> TASK TO CARRY OUT
Please repeat every entry, keeping each one exactly the same.

> RECORDS
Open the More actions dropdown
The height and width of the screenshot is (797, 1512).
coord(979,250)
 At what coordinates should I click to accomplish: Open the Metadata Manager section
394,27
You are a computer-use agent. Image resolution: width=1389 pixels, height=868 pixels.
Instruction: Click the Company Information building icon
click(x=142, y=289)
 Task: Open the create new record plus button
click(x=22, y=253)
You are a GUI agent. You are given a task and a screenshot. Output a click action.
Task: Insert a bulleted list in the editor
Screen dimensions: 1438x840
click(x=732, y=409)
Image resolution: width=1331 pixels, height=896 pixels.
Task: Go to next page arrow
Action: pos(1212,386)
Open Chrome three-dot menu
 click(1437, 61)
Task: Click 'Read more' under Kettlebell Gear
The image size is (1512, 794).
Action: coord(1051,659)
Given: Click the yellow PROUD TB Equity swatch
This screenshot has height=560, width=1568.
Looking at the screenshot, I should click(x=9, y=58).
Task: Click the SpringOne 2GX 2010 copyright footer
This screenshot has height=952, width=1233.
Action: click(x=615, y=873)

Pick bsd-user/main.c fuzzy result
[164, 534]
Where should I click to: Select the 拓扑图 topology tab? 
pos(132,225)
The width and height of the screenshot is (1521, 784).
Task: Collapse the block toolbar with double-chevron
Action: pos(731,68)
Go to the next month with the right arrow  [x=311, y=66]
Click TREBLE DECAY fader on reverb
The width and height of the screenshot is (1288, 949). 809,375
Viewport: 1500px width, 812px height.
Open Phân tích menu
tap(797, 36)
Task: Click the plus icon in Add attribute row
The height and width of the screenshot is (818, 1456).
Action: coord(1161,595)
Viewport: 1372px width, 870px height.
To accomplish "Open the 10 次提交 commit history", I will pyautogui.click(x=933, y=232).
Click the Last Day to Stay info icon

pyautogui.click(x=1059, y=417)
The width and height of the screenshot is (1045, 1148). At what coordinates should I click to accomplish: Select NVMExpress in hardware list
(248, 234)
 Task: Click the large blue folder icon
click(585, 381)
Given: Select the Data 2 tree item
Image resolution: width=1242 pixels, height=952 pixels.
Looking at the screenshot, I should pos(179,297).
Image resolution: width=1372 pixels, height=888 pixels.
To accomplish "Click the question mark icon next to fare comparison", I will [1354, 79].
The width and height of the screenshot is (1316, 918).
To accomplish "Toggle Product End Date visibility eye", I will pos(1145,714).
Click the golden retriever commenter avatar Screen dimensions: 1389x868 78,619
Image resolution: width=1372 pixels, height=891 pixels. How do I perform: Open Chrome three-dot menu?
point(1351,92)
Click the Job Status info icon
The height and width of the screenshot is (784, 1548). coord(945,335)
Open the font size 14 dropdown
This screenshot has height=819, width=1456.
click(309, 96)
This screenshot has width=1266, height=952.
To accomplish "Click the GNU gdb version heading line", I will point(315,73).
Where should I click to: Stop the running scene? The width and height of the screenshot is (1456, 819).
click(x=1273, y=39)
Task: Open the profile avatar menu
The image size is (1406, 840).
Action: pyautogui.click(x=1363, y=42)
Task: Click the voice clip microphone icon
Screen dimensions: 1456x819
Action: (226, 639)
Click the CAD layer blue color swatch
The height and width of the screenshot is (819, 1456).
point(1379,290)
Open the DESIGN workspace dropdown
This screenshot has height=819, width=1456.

> TASK RESPONSE
Open the More actions dropdown
The height and width of the screenshot is (797, 1512).
coord(979,250)
 At what coordinates should I click to accomplish: Open the Metadata Manager section
394,27
You are a computer-use agent. Image resolution: width=1389 pixels, height=868 pixels.
Instruction: Click the Company Information building icon
click(x=142, y=289)
 Task: Open the create new record plus button
click(x=22, y=253)
You are a GUI agent. You are given a task and a screenshot. Output a click action.
Task: Insert a bulleted list in the editor
Screen dimensions: 1438x840
click(x=732, y=409)
Image resolution: width=1331 pixels, height=896 pixels.
Task: Go to next page arrow
Action: pos(1212,386)
Open Chrome three-dot menu
 click(1437, 61)
Task: Click 'Read more' under Kettlebell Gear
The image size is (1512, 794).
Action: coord(1051,659)
Given: Click the yellow PROUD TB Equity swatch
This screenshot has height=560, width=1568.
Looking at the screenshot, I should click(x=9, y=58).
Task: Click the SpringOne 2GX 2010 copyright footer
This screenshot has height=952, width=1233.
Action: click(x=615, y=873)

Pick bsd-user/main.c fuzzy result
[164, 534]
Where should I click to: Select the 拓扑图 topology tab? 
pos(132,225)
The width and height of the screenshot is (1521, 784).
Task: Collapse the block toolbar with double-chevron
Action: pos(731,68)
Go to the next month with the right arrow  [x=311, y=66]
Click TREBLE DECAY fader on reverb
The width and height of the screenshot is (1288, 949). 809,375
Viewport: 1500px width, 812px height.
Open Phân tích menu
tap(797, 36)
Task: Click the plus icon in Add attribute row
The height and width of the screenshot is (818, 1456).
Action: coord(1161,595)
Viewport: 1372px width, 870px height.
To accomplish "Open the 10 次提交 commit history", I will pyautogui.click(x=933, y=232).
Click the Last Day to Stay info icon

pyautogui.click(x=1059, y=417)
The width and height of the screenshot is (1045, 1148). At what coordinates should I click to accomplish: Select NVMExpress in hardware list
(248, 234)
 Task: Click the large blue folder icon
click(585, 381)
Given: Select the Data 2 tree item
Image resolution: width=1242 pixels, height=952 pixels.
Looking at the screenshot, I should pos(179,297).
Image resolution: width=1372 pixels, height=888 pixels.
To accomplish "Click the question mark icon next to fare comparison", I will [1354, 79].
The width and height of the screenshot is (1316, 918).
To accomplish "Toggle Product End Date visibility eye", I will pos(1145,714).
Click the golden retriever commenter avatar Screen dimensions: 1389x868 78,619
Image resolution: width=1372 pixels, height=891 pixels. How do I perform: Open Chrome three-dot menu?
point(1351,92)
Click the Job Status info icon
The height and width of the screenshot is (784, 1548). coord(945,335)
Open the font size 14 dropdown
This screenshot has height=819, width=1456.
click(309, 96)
This screenshot has width=1266, height=952.
To accomplish "Click the GNU gdb version heading line", I will point(315,73).
Where should I click to: Stop the running scene? The width and height of the screenshot is (1456, 819).
click(x=1273, y=39)
Task: Open the profile avatar menu
The image size is (1406, 840).
Action: pyautogui.click(x=1363, y=42)
Task: Click the voice clip microphone icon
Screen dimensions: 1456x819
Action: (226, 639)
Click the CAD layer blue color swatch
The height and width of the screenshot is (819, 1456).
point(1379,290)
Open the DESIGN workspace dropdown
This screenshot has height=819, width=1456.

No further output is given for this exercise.